ABSTRACT:

Experimental results from hollow-cylinder tests on a weak sandstone under isotropic and plane strain conditions show a significantly different behavior in terms of deformation response and external radial stress at initial failure of the inner hole. The test results, theoretical simulations and failure predictions demonstrate the need for advanced constitutive models and proper assessment of loading conditions in connection with appropriate failure criteria to predict successfully the behavior and failure of weak formation sandstones.

RÉSUMÉ:

Les resultats experimentaux d'essais de chargement de cylindres creux d'un grès faible mettent en evidence un comportement different en terme de deformation et de contrainte externe radiale à la rupture suivant qu'on les charge en deformation plane ou en condition isotrope. Les resultats experimentaux, les simulations theorques et les previsions de rupture montrent la necessite de modèles constitutifs elabores et de critères de rupture appropries pour prevoir avec succes Ie comportment et la rupture des formations de grès faibles.

ZUSAMMENFASSUNG:

Die Ergebnisse von Hohlzylinderexperimenten mit weichem Sandstein bei isotroper Belastung und ebener Verzerrung zeigen ein deutlich verschiedenes Verhalten bezueglich der Deformation und del' Radialspannung bei beginnendem Bruch des Lochrandes. Die hier beschriebenen Ergebnisse, sowie theoretische Simulationen und Bruchvoraussagen erforden erweiterte Modelle, die, unter Beruecksichtigung del' Belastungs und Bruchkriterien, welche das Versagen weicher Sandstein Formationen erlauben wird.

I INTRODUCTION

Hollow cylinder (HC) rock specimens are frequently tested in the petroleum industry for the assessment of the stability of boreholes and perforations in the field. For reasons of experimental simplicity, the majority of these tests are performed under isotropic loading conditions, where the externally applied radial stress equals the applied axial stress. On the other hand, in the analysis of HC test results, planestrain loading conditions are often assumed for simplicity, where zero deformation takes place in the direction of the HC inner-hole axis. In several problems in tunneling and borehole stability the validity of such an assumption is questionable. In this paper the impact of this assumption on HC stability is addressed both theoretically and experimentally. Planestrain HC experiments allow the direct comparison of the strength of the HC inner hole with isotropic tests and quantify the errors introduced when a simplified plane-strain analysis is performed on an isotropic problem. Section 2 presents experimental results from HC tests on a weak sandstone under isotropic and plane-strain loading conditions. Section 3 presents theoretical simulations of the HC experiments using a stress-dependent elastic, Mohr- Coulomb elastic-plastic constitutive model. Initial HC failure for the two loading cases is predicted on the basis of the bifurcation theory for HC stability in a Cosserat continuum. Discussion of results and conclusions are drawn in Section 4.

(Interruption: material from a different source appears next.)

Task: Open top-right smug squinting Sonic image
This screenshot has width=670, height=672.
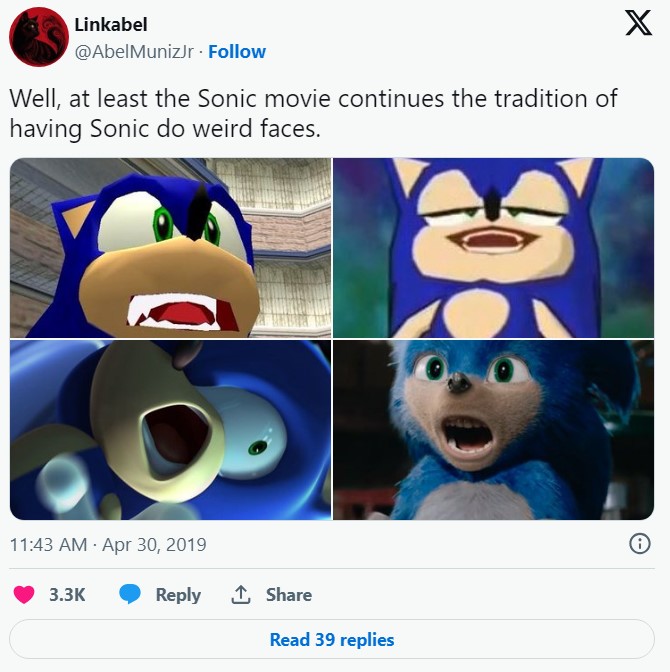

2 EXPERIMENTS ON A WEAK SANDSTONE

Two isotropic and two plane-strain loading tests were performed on hollow-cylinder Red Wildmoor sandstone specimens with external diameter 100 mm, internal diameter 20 mm, and height 75 mm. Red Wildmoor (RW) is a fine-grained, weak Triassic outcrop sandstone with mean grain diameter 107 um, and porosity 25.8 percent. RW is water sensitive due to its high smectite content, and thus the specimens were stored in controlled 100 percent relative humidity environment at 24°C for at least one week prior to testing. The uniaxial compressive strength of this humid RW was measured at 11.4 MPa. The HC tests with zero internal pressure were performed in the pressure cell depicted in Figure I, and described previously by Tronvoll and Fjaer (1994). In the plane-strain loading tests the cell was mounted in a load frame, and axial load was applied through the axial loading piston. The applied axial load was controlled by a servo loop with feedback signal the axial deformation such that no axial deformation of the specimen was allowed during the increase of the external radial (confining) stress.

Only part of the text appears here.